Ceci laisse entendre que Joseph Kabila et Corneille Nangaa, tous deux ployant déjà sous la peine de mort, ne sont pas éligibles à ce forum pour avoir comploté contre les institutions en filtrant avec l’ennemi. Leur traîtrise ne sera donc pas sans conséquence.

Agir autrement reviendrait à légitimer indirectement la prise d’armes et à banaliser les crimes commis, au détriment des victimes qui attendent toujours réparation. Ce serait aussi banaliser les crimes et légitimer la prise d’armes au grand désenchantement de tous ceux qui militent pour une justice équitable.

Là-dessus, Félix Tshisekedi n’a pas transigé sur les règles. « L’inclusivité ne signifie ni l’effacement des principes ni la confusion des responsabilités », a-t-il déclaré. Il y a donc lieu d’établir un distinguo entre l’opposition politique et l’insurrection armée.

Ce rendez-vous est avant tout celui des Congolais patriotes, de toutes celles et ceux qui, dans le respect de la Constitution et des valeurs républicaines, entendent exercer pleinement leur droit à la parole.

Il est censé offrir un espace de réflexion libre, responsable et plurielle, où les divergences peuvent s’exprimer par le débat plutôt que par la violence, dans le respect des exigences démocratiques et de l’intérêt supérieur de la Nation.
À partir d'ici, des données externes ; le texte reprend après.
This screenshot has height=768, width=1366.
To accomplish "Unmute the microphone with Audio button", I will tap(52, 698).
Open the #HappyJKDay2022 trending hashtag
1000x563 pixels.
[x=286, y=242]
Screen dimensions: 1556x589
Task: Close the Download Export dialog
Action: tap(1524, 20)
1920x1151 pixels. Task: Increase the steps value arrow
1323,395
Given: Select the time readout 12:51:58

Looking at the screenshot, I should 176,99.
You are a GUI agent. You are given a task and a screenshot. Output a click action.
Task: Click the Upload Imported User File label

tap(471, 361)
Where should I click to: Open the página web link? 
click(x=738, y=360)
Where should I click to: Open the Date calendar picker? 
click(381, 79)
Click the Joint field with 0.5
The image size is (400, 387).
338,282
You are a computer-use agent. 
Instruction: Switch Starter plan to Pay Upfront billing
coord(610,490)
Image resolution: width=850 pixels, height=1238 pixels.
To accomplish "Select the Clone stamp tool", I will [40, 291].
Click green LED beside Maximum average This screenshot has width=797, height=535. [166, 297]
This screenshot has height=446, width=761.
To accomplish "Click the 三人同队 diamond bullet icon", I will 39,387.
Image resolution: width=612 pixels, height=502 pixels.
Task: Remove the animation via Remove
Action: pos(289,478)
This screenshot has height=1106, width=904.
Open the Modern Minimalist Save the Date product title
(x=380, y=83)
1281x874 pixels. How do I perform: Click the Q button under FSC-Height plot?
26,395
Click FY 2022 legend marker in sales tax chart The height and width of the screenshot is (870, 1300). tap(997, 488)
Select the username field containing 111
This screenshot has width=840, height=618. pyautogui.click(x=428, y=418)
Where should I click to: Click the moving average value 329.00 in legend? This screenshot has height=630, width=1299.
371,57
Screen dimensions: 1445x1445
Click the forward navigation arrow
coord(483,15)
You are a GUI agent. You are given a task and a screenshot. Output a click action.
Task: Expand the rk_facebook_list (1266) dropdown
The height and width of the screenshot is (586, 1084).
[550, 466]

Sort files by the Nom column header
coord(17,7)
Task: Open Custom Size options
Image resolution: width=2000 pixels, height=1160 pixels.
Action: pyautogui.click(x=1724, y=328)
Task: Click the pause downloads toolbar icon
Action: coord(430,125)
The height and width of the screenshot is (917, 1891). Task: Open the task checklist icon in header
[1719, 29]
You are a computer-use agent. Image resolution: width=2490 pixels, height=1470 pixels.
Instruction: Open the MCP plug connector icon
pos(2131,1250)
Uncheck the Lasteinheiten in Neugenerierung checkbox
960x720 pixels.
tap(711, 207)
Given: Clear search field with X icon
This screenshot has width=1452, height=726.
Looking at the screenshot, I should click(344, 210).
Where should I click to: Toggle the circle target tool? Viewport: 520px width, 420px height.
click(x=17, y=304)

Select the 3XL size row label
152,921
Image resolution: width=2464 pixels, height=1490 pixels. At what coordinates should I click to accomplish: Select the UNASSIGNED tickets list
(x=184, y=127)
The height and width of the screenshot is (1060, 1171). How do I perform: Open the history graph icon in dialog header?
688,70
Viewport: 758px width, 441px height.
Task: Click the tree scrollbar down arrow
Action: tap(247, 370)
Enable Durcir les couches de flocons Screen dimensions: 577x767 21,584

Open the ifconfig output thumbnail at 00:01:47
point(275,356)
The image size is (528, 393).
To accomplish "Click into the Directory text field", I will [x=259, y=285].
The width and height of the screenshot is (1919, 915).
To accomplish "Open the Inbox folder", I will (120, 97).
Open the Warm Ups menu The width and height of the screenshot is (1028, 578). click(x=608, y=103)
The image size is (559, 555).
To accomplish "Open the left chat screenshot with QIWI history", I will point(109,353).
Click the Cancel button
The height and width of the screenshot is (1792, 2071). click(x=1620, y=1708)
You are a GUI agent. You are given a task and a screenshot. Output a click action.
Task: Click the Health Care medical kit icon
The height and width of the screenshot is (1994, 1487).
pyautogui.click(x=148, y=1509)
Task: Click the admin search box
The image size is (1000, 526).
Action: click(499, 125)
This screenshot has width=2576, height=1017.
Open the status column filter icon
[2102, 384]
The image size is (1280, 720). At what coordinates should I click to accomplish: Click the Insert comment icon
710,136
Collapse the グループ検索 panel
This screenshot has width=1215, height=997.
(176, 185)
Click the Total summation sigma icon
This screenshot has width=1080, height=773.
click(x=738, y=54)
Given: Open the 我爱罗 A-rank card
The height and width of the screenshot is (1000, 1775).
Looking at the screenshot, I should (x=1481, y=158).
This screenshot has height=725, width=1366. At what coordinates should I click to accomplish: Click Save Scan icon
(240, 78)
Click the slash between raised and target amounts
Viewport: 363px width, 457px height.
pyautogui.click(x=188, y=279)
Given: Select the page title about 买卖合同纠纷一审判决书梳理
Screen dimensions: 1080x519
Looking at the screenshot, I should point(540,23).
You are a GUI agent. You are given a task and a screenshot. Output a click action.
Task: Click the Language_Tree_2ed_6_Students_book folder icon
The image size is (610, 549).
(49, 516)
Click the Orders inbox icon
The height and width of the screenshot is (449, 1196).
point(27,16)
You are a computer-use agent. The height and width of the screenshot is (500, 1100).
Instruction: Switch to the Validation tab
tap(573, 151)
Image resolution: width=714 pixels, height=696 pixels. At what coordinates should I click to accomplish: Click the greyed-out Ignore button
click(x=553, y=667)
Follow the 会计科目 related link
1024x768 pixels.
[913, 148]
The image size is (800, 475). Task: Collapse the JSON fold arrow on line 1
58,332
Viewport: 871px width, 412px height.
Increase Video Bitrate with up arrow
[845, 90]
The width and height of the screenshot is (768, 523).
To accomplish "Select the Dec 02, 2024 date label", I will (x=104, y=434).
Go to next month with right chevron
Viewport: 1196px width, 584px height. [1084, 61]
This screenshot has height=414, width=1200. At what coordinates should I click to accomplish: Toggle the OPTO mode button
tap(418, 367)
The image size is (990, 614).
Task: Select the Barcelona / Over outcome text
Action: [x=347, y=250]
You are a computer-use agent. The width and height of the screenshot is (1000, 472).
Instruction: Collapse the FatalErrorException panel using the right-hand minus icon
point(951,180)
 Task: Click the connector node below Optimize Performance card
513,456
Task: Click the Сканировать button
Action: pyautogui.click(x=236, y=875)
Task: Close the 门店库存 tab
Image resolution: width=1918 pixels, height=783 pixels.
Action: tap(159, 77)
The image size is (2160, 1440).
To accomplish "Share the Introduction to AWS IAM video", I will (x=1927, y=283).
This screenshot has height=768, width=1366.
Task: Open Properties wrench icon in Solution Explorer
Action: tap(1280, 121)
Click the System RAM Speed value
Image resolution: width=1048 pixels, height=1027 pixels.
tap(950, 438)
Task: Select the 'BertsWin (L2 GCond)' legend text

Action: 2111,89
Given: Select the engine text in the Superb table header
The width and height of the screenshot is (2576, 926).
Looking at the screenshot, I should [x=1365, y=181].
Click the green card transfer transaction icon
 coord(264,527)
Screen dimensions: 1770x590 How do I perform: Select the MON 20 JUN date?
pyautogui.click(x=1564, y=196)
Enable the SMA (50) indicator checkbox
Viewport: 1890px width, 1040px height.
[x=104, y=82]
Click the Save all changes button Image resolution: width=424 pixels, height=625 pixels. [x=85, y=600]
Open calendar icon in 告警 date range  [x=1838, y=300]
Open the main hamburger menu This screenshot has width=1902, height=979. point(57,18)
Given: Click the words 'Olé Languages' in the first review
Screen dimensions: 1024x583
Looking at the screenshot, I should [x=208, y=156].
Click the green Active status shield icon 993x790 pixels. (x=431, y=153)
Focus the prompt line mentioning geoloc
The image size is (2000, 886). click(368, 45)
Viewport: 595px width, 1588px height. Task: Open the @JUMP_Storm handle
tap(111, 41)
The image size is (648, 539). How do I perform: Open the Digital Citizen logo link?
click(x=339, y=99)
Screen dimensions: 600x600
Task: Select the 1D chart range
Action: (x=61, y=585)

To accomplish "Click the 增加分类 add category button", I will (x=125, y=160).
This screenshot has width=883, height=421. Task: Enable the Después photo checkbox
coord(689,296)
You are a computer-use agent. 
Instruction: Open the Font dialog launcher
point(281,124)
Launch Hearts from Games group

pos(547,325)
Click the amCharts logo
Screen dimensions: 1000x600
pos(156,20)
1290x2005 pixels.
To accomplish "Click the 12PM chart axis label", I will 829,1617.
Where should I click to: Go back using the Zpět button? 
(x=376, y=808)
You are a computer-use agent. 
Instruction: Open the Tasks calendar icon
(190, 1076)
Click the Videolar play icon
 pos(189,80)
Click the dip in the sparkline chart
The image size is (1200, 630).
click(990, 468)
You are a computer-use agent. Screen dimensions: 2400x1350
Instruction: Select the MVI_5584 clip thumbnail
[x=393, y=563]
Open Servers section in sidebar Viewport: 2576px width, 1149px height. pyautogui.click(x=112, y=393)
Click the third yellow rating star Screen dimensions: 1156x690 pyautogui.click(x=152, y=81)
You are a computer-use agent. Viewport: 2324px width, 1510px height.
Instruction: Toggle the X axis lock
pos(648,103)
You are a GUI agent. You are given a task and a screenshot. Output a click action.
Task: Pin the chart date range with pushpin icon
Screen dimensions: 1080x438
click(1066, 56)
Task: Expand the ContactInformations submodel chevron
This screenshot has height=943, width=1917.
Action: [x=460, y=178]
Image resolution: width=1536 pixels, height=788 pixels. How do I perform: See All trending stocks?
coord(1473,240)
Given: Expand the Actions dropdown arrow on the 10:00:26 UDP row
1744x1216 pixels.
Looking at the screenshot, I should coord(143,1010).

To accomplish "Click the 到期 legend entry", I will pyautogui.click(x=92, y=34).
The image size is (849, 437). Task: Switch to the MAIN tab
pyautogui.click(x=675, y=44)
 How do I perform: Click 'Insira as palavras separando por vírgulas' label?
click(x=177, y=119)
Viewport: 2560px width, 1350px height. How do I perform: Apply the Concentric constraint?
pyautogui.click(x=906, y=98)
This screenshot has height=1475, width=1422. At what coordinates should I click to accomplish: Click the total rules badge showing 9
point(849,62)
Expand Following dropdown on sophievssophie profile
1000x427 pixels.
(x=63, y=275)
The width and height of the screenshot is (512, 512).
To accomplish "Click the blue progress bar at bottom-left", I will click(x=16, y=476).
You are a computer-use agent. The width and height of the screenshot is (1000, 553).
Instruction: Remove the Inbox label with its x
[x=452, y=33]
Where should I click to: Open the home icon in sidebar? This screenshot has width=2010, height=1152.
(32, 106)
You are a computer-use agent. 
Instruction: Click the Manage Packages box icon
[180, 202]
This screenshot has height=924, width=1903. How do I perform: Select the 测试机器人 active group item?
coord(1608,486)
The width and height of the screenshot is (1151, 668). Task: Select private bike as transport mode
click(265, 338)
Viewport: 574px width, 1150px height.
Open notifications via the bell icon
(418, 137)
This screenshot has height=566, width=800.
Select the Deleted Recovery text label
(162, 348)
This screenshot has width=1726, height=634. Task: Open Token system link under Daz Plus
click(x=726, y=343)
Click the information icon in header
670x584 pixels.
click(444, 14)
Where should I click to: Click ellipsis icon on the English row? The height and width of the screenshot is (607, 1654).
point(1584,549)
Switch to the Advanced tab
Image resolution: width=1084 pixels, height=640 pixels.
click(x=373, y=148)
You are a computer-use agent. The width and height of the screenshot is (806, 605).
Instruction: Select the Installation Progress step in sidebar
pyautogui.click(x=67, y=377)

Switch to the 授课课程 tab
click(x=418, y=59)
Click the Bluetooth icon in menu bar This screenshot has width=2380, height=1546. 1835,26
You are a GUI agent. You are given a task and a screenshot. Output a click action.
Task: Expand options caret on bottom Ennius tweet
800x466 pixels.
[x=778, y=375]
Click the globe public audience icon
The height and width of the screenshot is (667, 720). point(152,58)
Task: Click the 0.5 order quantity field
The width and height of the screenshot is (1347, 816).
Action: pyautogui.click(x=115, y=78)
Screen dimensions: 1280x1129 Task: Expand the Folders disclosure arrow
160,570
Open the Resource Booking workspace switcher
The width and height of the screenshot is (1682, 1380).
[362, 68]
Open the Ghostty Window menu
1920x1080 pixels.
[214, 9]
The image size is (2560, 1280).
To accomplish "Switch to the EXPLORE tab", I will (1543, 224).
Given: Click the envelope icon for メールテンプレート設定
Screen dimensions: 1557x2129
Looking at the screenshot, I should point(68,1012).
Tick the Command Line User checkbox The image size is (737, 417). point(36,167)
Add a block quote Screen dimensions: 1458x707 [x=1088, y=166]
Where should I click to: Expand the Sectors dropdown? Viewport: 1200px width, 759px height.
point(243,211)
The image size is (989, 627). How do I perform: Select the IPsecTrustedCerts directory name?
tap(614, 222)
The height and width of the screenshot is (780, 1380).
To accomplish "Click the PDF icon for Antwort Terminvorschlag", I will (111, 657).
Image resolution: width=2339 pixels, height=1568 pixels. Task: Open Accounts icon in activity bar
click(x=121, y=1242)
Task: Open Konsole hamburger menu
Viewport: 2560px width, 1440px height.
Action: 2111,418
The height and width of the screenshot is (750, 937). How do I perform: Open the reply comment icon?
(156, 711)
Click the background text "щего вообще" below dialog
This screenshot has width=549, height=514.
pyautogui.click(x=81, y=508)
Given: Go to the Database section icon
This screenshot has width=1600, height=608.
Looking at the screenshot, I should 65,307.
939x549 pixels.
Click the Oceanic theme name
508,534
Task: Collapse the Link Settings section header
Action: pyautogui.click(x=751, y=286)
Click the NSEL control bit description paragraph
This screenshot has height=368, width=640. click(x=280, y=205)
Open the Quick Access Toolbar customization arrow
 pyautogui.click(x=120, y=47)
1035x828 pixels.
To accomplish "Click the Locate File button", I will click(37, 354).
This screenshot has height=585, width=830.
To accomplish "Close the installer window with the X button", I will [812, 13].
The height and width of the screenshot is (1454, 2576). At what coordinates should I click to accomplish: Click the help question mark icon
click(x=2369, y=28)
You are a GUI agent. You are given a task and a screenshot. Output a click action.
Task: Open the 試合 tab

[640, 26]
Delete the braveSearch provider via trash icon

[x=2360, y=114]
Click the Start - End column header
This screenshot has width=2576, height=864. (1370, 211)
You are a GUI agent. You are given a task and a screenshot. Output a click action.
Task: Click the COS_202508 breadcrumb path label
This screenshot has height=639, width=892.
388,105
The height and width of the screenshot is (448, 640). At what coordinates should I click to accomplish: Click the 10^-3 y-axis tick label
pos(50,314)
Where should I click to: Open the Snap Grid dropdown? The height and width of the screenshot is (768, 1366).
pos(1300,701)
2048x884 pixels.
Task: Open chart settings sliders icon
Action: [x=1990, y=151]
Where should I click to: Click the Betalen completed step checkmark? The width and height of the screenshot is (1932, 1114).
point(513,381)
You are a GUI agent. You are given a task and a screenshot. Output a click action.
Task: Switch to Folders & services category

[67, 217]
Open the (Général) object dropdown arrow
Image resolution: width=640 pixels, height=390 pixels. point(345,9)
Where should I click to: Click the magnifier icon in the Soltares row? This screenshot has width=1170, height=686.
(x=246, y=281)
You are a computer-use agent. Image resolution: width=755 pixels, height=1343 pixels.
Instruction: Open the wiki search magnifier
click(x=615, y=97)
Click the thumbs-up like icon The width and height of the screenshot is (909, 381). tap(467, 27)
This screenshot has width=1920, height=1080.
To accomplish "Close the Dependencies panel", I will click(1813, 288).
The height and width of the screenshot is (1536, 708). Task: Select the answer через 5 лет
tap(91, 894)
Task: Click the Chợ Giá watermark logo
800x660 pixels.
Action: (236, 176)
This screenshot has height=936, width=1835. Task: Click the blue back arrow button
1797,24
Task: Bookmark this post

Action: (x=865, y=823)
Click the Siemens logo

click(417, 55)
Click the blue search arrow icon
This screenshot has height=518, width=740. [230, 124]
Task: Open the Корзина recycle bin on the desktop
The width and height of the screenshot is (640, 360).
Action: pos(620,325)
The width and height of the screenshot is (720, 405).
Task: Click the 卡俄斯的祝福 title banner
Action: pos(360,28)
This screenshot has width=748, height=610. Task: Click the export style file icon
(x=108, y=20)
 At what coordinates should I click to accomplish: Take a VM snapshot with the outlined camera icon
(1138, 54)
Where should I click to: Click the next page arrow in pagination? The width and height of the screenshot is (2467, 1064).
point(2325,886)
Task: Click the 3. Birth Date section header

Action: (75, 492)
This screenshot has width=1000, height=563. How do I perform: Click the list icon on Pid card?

Les Congolais doivent saisir cette opportunité pour refonder l’équilibre national et relancer le pays sur des bases d’harmonie et de cohésion, à travers une participation massive et une réflexion plurielle sur l’avenir de leur pays.

Enfin, ce dialogue ne pourra toutefois produire les résultats escomptés qu’à la condition de reposer sur des règles précises, des objectifs clairement définis et des limites qui en préservent la vocation, afin d’éviter toute dérive vers un débat sans contours.